Ascoltando e sostando tra le pieghe del loro “Rascalize”, si intuisce come gran parte dell’immaginario piacevolmente inattuale dei Puppets sia farina del sacco di Miles Kane, così come il gusto per arrangiamenti dal tono volutamente retrò e magniloquente. Certo, a Kane serviva un autore più bravo di lui nello scolpire ritornelli dal profilo aggraziato e trame melodiche capaci di irretire nelle loro finissime ragnatele le fantasie dell’ascoltatore, e tale ragno tessitore non poteva che essere Alex Turner, solo così ci si può spiegare il connubio completamente riuscito dei Last Shadow Puppets. Ma l’idea di costruire un perfetto contenitore di reminiscenze sonore anni 60, quella apparteneva in larga parte all’ambizione autoriale di Miles Kane.

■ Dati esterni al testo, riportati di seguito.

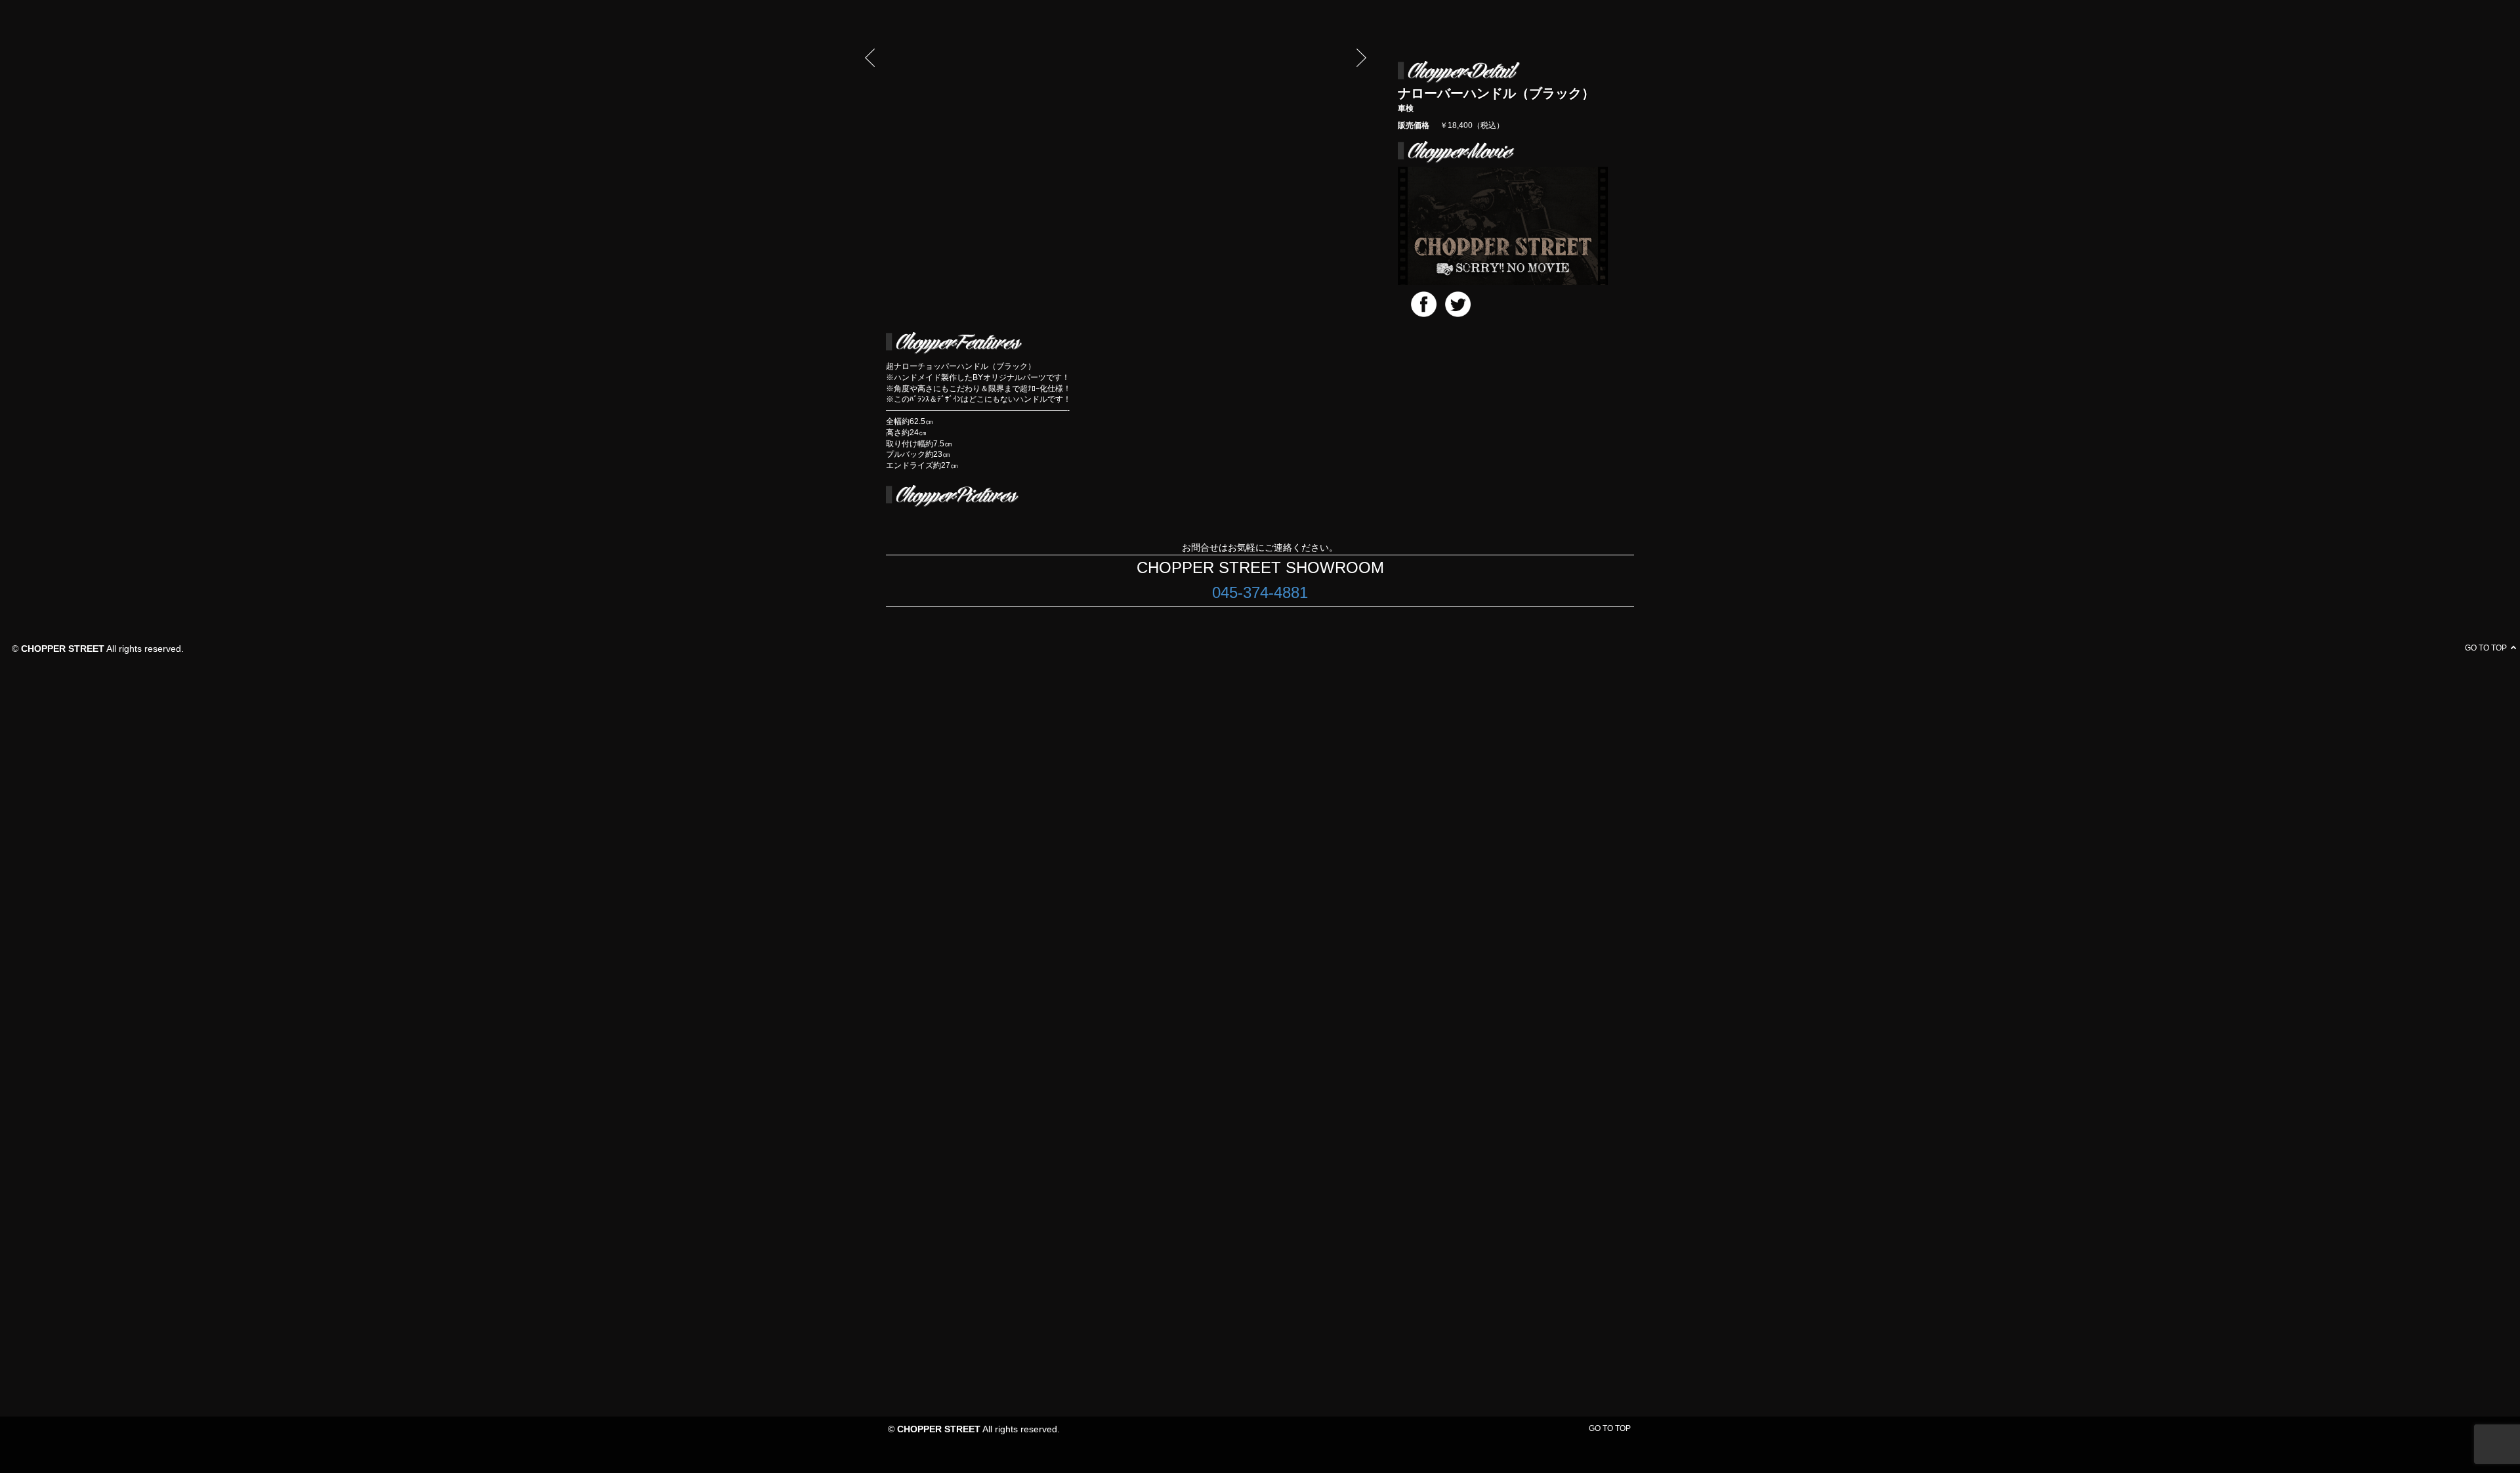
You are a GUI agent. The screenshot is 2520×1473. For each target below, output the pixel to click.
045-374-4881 (1260, 592)
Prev (870, 57)
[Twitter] (1458, 304)
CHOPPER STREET (938, 1429)
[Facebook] (1424, 304)
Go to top (1610, 1428)
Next (1361, 57)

Con caschetti limati alla Small Faces, aplomb welleriano e il bullismo canticchiabile dei Beatles incastrati tra il periodo amburghese e le revolverate premonitrici di “Revolver”, i Rascals hanno infilato nella loro valigetta delle meraviglie tubetti di psichedelia tascabile al profumo di Creation e Kaleidoscope, povertà e minimalismo garage (tra Seeds, Music Machine, e, a tratti, Monks), rivestendo il tutto in un amore piuttosto ostinato per un suono “d’ambiente”, alquanto cinematografico, rimasticando Gainsbourg, Walker, Bacharach e Spector. Ne è uscito fuori un album sorprendentemente notturno, anzi: northern, con il bavero del cappotto tirato ben su e i pugni stretti nelle tasche, un disco freddo, invernale, infarcito di vicoli umidi, fluttuanti reveries cinematografiche che spesso si trasformano in incubi gotici, fulminei fotogrammi in bianco e nero attraversati da un suono piuttosto scarno, vuoto. Come dei Last Shadow Puppets asciugati di tutti i barocchismi orchestrali, ridotti alla pura armatura di un nudo calcestruzzo scheggiato e tagliente, al di là degli strati spessi di maquillage decorativo e di stucchi troppo appariscenti.
La scrittura dei brani, ancora non del tutto sbozzolata, emerge nella sua nitidezza dopo ripetuti ascolti e, sebbene la strada da percorrere sulla via del perfezionamento sia ancora piuttosto lunga, rimane l’impressione che il gruppo possieda la giusta attitudine e sufficienti ambizioni compositive per portare la propria ricerca a compimento. Pezzi come “Fear Invicted...” o “Does Your Husband...” sono già segnali importanti.
Per il momento ci limitiamo a constatare come i Rascals rappresentino oggi una della reincarnazioni più filologiche (e il cerchio si chiude) del Merseybeat, un sottogenere che ha conosciuto nella sua storia un ciclo ininterrotto di morti e palingenesi sotterranee. La speranza è che il discorso progredisca oltre quello che gli illustri concittadini Coral e Zutons hanno già cercato di farci sentire.